How we built the O’Reilly API using Fluidinfo

March 22nd, 2011 by Nicholas Tollervey. Filed under Data, Howto, People, Progress.

In case you haven’t noticed, we’ve imported the O’Reilly catalogue into Fluidinfo thus giving them an instantly writable API for their data.

How did we do it..?

There were three basic steps:

  1. Get the raw data.
  2. Clean the raw data.
  3. Import the cleaned data.

That’s it!

I’ll take each step in detail…

Get the raw data

Since we didn’t have an existing raw dump of the data nor access to O’Reilly’s database we had to think of some other way to get the catalogue. We found that O’Reilly had two different existing data services we could use: OPMI (O’Reilly Product Metadata Interface) and an affiliate’s API within Safari.

Unfortunately the RDF returned from OPMI is complicated. We’d either have to become experts in RDF or learn how to use a specialist library to get at the data we were interested in. We didn’t have time to pursue either of these avenues. The other alternative, the Safari service, just didn’t work as advertised. :-(

Then we remembered learning about @frabcus and @amcguire62‘s ScraperWiki project.

Put simply, ScraperWiki allows you to write scripts that scrape (extract) information from websites and store the results for retrieval later. The “wiki” aspect of the ScraperWiki name comes from its collaborative development environment where users can share their scripts and the resulting raw data.

In any case, a couple of hours later I had the beginnings of a batched up script for scraping information from the O’Reilly catalogue on the oreilly.com website.
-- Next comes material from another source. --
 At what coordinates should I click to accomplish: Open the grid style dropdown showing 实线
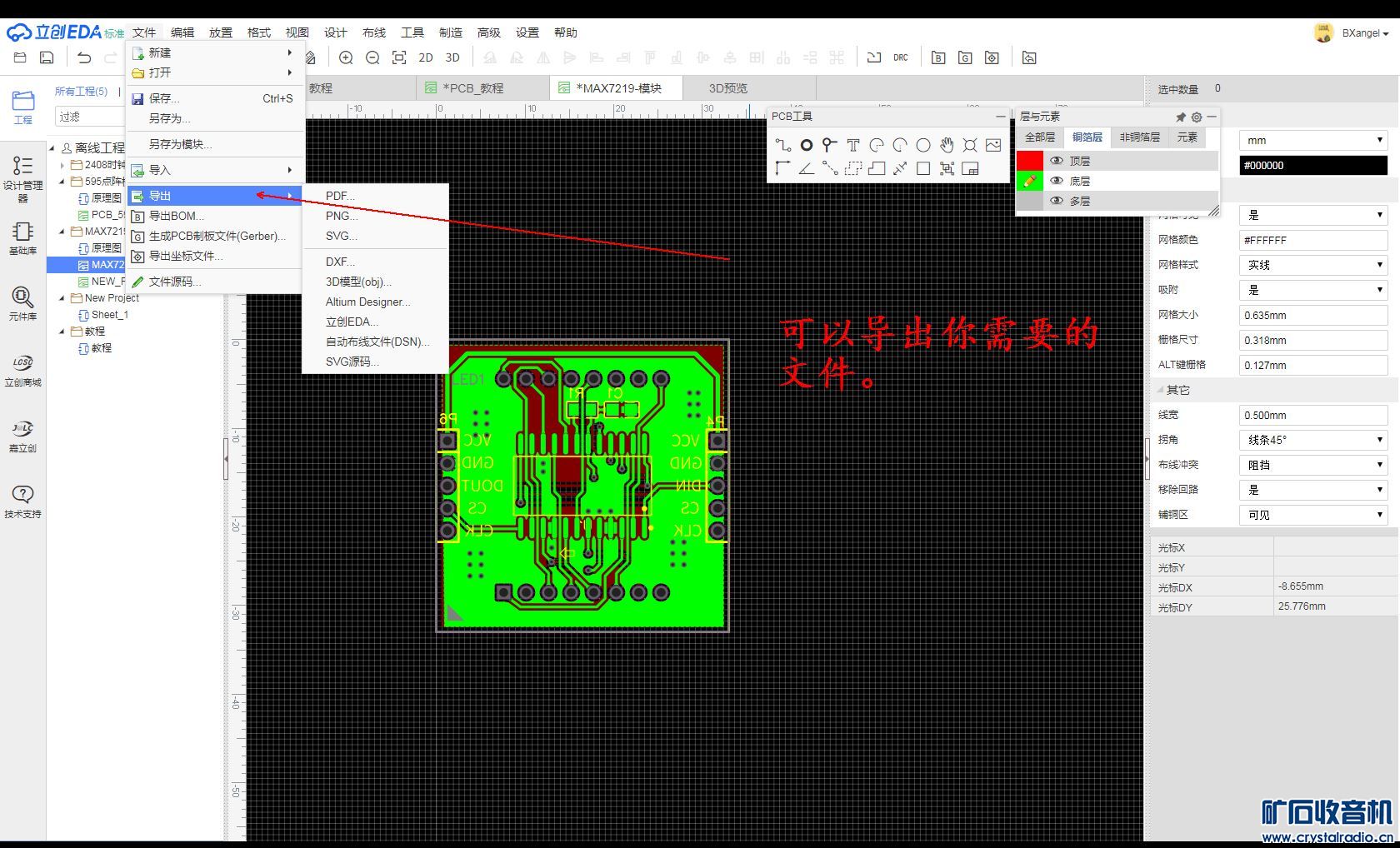[x=1312, y=265]
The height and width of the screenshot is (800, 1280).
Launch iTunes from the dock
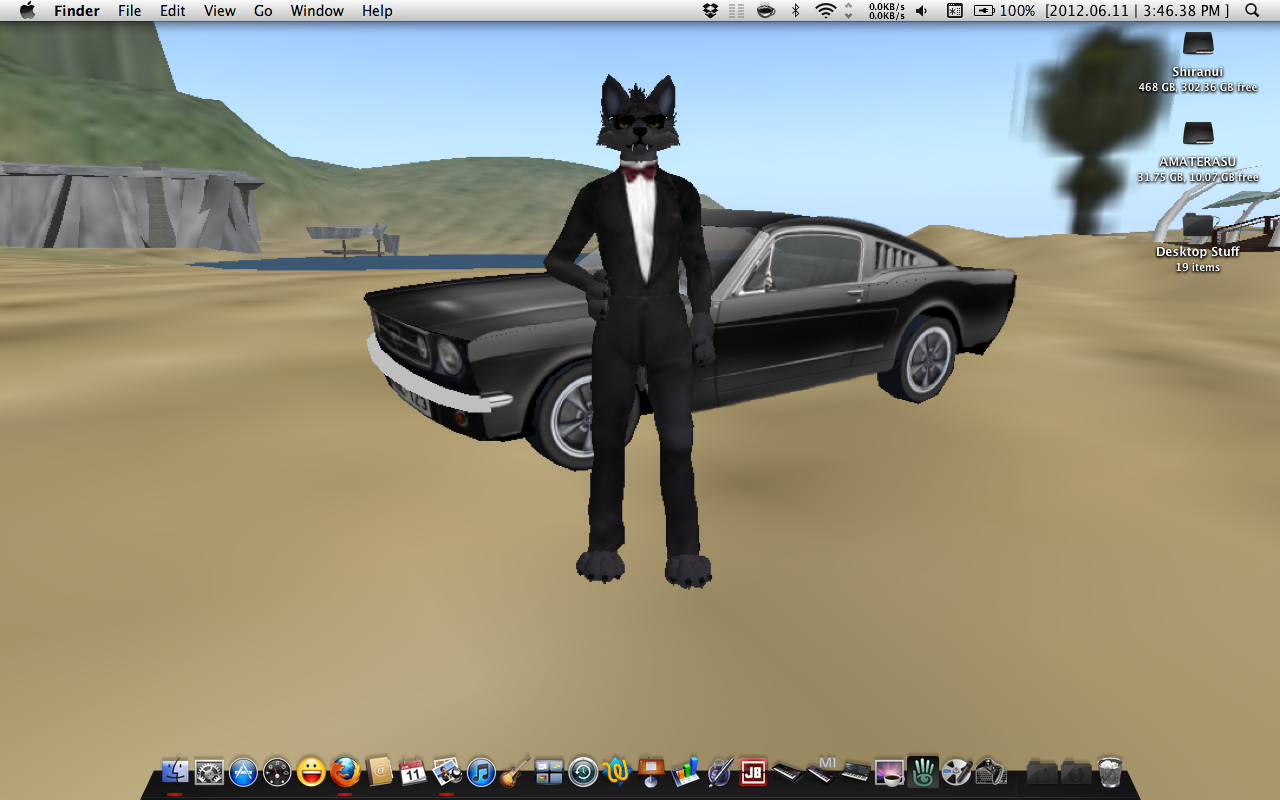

After some tests and refactoring ScraperWiki started to do its stuff. The result was a data dump in the easy to understand and manipulate CSV or JSON formats. ScraperWiki saves the day!

Clean the raw data

This involved massaging the raw data into a meaningful structure that corresponded to the namespaces, tags and tag-values we were going to use in Fluidinfo. We also extracted some useful information from the raw data. For example, we made sure the publication date of each work was also stored in a machine-readable value. Finally, we checked that all the authors and books matched up.

Most of this work was done by a single Python script. It loaded the raw data (in JSON format), cleaned it and saved the cleaned data as another JSON file. This meant that we could re-clean the raw data any number of times when we got things wrong or needed to change anything. Since this was all done in-memory it was also very fast.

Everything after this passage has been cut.